Records drawn from a dataset
================================

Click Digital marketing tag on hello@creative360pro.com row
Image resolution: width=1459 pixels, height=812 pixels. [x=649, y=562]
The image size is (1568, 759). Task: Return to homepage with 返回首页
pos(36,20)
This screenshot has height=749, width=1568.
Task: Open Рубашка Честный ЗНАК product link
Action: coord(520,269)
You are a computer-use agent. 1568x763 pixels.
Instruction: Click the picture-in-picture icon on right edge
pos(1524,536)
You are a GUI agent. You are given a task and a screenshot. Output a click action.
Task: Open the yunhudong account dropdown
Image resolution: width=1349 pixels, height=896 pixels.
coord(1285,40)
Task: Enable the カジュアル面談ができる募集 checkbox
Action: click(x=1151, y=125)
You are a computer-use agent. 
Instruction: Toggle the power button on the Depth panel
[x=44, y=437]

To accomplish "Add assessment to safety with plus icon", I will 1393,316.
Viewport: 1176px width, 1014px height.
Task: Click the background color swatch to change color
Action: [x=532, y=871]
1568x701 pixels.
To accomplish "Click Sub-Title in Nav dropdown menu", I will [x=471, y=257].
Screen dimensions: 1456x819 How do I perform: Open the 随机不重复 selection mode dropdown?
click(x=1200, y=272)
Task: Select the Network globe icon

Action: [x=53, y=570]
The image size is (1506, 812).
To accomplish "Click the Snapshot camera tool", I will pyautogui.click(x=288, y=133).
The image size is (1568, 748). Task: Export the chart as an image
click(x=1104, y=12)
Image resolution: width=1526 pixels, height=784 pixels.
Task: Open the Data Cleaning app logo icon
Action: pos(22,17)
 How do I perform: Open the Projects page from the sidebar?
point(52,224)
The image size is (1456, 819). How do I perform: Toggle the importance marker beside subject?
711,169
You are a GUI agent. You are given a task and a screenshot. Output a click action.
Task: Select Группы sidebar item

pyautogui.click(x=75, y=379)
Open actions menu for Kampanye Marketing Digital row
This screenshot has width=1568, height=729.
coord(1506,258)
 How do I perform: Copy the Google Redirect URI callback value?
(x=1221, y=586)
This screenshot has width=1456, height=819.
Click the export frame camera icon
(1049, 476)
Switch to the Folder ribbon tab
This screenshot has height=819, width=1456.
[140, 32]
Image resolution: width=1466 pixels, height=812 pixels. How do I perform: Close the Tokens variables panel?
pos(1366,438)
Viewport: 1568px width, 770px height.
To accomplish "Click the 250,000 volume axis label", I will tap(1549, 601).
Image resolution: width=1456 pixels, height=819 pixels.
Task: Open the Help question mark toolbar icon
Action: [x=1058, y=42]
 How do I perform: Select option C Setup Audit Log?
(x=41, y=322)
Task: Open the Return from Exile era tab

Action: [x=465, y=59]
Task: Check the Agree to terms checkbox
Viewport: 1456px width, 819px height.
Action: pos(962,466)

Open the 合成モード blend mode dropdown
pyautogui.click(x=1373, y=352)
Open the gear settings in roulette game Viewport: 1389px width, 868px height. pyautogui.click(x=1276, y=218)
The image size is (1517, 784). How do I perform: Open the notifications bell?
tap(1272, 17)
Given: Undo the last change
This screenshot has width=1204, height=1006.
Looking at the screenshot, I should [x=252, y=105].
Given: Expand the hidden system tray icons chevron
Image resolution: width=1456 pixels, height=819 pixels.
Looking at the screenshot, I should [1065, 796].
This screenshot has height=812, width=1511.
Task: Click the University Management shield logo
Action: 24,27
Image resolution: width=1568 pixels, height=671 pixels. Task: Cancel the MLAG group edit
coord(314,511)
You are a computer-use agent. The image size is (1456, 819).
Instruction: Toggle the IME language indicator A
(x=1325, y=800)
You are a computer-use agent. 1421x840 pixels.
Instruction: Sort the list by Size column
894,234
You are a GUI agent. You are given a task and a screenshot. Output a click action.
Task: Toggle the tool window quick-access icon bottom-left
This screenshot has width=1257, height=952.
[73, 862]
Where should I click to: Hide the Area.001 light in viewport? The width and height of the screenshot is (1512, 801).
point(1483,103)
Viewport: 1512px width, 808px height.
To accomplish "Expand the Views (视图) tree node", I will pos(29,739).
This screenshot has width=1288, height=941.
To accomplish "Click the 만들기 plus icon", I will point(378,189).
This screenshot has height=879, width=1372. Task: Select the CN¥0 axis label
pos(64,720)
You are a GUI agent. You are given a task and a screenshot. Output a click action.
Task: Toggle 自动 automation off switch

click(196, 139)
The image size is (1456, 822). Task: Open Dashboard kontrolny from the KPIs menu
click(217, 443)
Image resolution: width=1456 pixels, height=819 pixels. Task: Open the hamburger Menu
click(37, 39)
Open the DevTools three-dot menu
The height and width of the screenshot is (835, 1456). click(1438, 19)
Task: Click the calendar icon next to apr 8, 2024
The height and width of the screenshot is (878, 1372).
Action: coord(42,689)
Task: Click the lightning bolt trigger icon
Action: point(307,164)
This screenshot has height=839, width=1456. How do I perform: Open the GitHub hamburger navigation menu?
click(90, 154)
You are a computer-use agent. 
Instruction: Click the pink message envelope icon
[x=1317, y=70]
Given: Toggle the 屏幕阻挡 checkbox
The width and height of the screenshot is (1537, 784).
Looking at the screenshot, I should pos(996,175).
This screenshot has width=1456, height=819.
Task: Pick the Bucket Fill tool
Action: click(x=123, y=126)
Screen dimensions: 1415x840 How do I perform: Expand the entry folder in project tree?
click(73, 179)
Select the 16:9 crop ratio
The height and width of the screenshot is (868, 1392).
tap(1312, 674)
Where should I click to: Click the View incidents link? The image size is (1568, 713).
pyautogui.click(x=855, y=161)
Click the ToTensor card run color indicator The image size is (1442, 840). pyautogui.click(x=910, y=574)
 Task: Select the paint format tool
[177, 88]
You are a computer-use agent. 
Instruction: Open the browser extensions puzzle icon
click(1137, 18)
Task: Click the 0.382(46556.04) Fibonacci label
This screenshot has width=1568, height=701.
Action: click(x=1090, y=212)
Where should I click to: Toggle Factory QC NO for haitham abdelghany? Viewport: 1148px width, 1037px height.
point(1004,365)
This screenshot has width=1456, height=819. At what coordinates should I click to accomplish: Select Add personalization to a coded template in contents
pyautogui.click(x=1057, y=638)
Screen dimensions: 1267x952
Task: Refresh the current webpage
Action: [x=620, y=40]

================================

### What to do
Give back the entries exactly. Omit none of them.

### Problem solution
Click Digital marketing tag on hello@creative360pro.com row
Image resolution: width=1459 pixels, height=812 pixels. [x=649, y=562]
The image size is (1568, 759). Task: Return to homepage with 返回首页
pos(36,20)
This screenshot has height=749, width=1568.
Task: Open Рубашка Честный ЗНАК product link
Action: coord(520,269)
You are a computer-use agent. 1568x763 pixels.
Instruction: Click the picture-in-picture icon on right edge
pos(1524,536)
You are a GUI agent. You are given a task and a screenshot. Output a click action.
Task: Open the yunhudong account dropdown
Image resolution: width=1349 pixels, height=896 pixels.
coord(1285,40)
Task: Enable the カジュアル面談ができる募集 checkbox
Action: click(x=1151, y=125)
You are a computer-use agent. 
Instruction: Toggle the power button on the Depth panel
[x=44, y=437]

To accomplish "Add assessment to safety with plus icon", I will 1393,316.
Viewport: 1176px width, 1014px height.
Task: Click the background color swatch to change color
Action: [x=532, y=871]
1568x701 pixels.
To accomplish "Click Sub-Title in Nav dropdown menu", I will [x=471, y=257].
Screen dimensions: 1456x819 How do I perform: Open the 随机不重复 selection mode dropdown?
click(x=1200, y=272)
Task: Select the Network globe icon

Action: [x=53, y=570]
The image size is (1506, 812).
To accomplish "Click the Snapshot camera tool", I will pyautogui.click(x=288, y=133).
The image size is (1568, 748). Task: Export the chart as an image
click(x=1104, y=12)
Image resolution: width=1526 pixels, height=784 pixels.
Task: Open the Data Cleaning app logo icon
Action: pos(22,17)
 How do I perform: Open the Projects page from the sidebar?
point(52,224)
The image size is (1456, 819). How do I perform: Toggle the importance marker beside subject?
711,169
You are a GUI agent. You are given a task and a screenshot. Output a click action.
Task: Select Группы sidebar item

pyautogui.click(x=75, y=379)
Open actions menu for Kampanye Marketing Digital row
This screenshot has width=1568, height=729.
coord(1506,258)
 How do I perform: Copy the Google Redirect URI callback value?
(x=1221, y=586)
This screenshot has width=1456, height=819.
Click the export frame camera icon
(1049, 476)
Switch to the Folder ribbon tab
This screenshot has height=819, width=1456.
[140, 32]
Image resolution: width=1466 pixels, height=812 pixels. How do I perform: Close the Tokens variables panel?
pos(1366,438)
Viewport: 1568px width, 770px height.
To accomplish "Click the 250,000 volume axis label", I will tap(1549, 601).
Image resolution: width=1456 pixels, height=819 pixels.
Task: Open the Help question mark toolbar icon
Action: [x=1058, y=42]
 How do I perform: Select option C Setup Audit Log?
(x=41, y=322)
Task: Open the Return from Exile era tab

Action: [x=465, y=59]
Task: Check the Agree to terms checkbox
Viewport: 1456px width, 819px height.
Action: pos(962,466)

Open the 合成モード blend mode dropdown
pyautogui.click(x=1373, y=352)
Open the gear settings in roulette game Viewport: 1389px width, 868px height. pyautogui.click(x=1276, y=218)
The image size is (1517, 784). How do I perform: Open the notifications bell?
tap(1272, 17)
Given: Undo the last change
This screenshot has width=1204, height=1006.
Looking at the screenshot, I should [x=252, y=105].
Given: Expand the hidden system tray icons chevron
Image resolution: width=1456 pixels, height=819 pixels.
Looking at the screenshot, I should [1065, 796].
This screenshot has height=812, width=1511.
Task: Click the University Management shield logo
Action: 24,27
Image resolution: width=1568 pixels, height=671 pixels. Task: Cancel the MLAG group edit
coord(314,511)
You are a computer-use agent. The image size is (1456, 819).
Instruction: Toggle the IME language indicator A
(x=1325, y=800)
You are a computer-use agent. 1421x840 pixels.
Instruction: Sort the list by Size column
894,234
You are a GUI agent. You are given a task and a screenshot. Output a click action.
Task: Toggle the tool window quick-access icon bottom-left
This screenshot has width=1257, height=952.
[73, 862]
Where should I click to: Hide the Area.001 light in viewport? The width and height of the screenshot is (1512, 801).
point(1483,103)
Viewport: 1512px width, 808px height.
To accomplish "Expand the Views (视图) tree node", I will pos(29,739).
This screenshot has width=1288, height=941.
To accomplish "Click the 만들기 plus icon", I will point(378,189).
This screenshot has height=879, width=1372. Task: Select the CN¥0 axis label
pos(64,720)
You are a GUI agent. You are given a task and a screenshot. Output a click action.
Task: Toggle 自动 automation off switch

click(196, 139)
The image size is (1456, 822). Task: Open Dashboard kontrolny from the KPIs menu
click(217, 443)
Image resolution: width=1456 pixels, height=819 pixels. Task: Open the hamburger Menu
click(37, 39)
Open the DevTools three-dot menu
The height and width of the screenshot is (835, 1456). click(1438, 19)
Task: Click the calendar icon next to apr 8, 2024
The height and width of the screenshot is (878, 1372).
Action: coord(42,689)
Task: Click the lightning bolt trigger icon
Action: point(307,164)
This screenshot has height=839, width=1456. How do I perform: Open the GitHub hamburger navigation menu?
click(90, 154)
You are a computer-use agent. 
Instruction: Click the pink message envelope icon
[x=1317, y=70]
Given: Toggle the 屏幕阻挡 checkbox
The width and height of the screenshot is (1537, 784).
Looking at the screenshot, I should pos(996,175).
This screenshot has width=1456, height=819.
Task: Pick the Bucket Fill tool
Action: click(x=123, y=126)
Screen dimensions: 1415x840 How do I perform: Expand the entry folder in project tree?
click(73, 179)
Select the 16:9 crop ratio
The height and width of the screenshot is (868, 1392).
tap(1312, 674)
Where should I click to: Click the View incidents link? The image size is (1568, 713).
pyautogui.click(x=855, y=161)
Click the ToTensor card run color indicator The image size is (1442, 840). pyautogui.click(x=910, y=574)
 Task: Select the paint format tool
[177, 88]
You are a computer-use agent. 
Instruction: Open the browser extensions puzzle icon
click(1137, 18)
Task: Click the 0.382(46556.04) Fibonacci label
This screenshot has width=1568, height=701.
Action: click(x=1090, y=212)
Where should I click to: Toggle Factory QC NO for haitham abdelghany? Viewport: 1148px width, 1037px height.
point(1004,365)
This screenshot has width=1456, height=819. At what coordinates should I click to accomplish: Select Add personalization to a coded template in contents
pyautogui.click(x=1057, y=638)
Screen dimensions: 1267x952
Task: Refresh the current webpage
Action: [x=620, y=40]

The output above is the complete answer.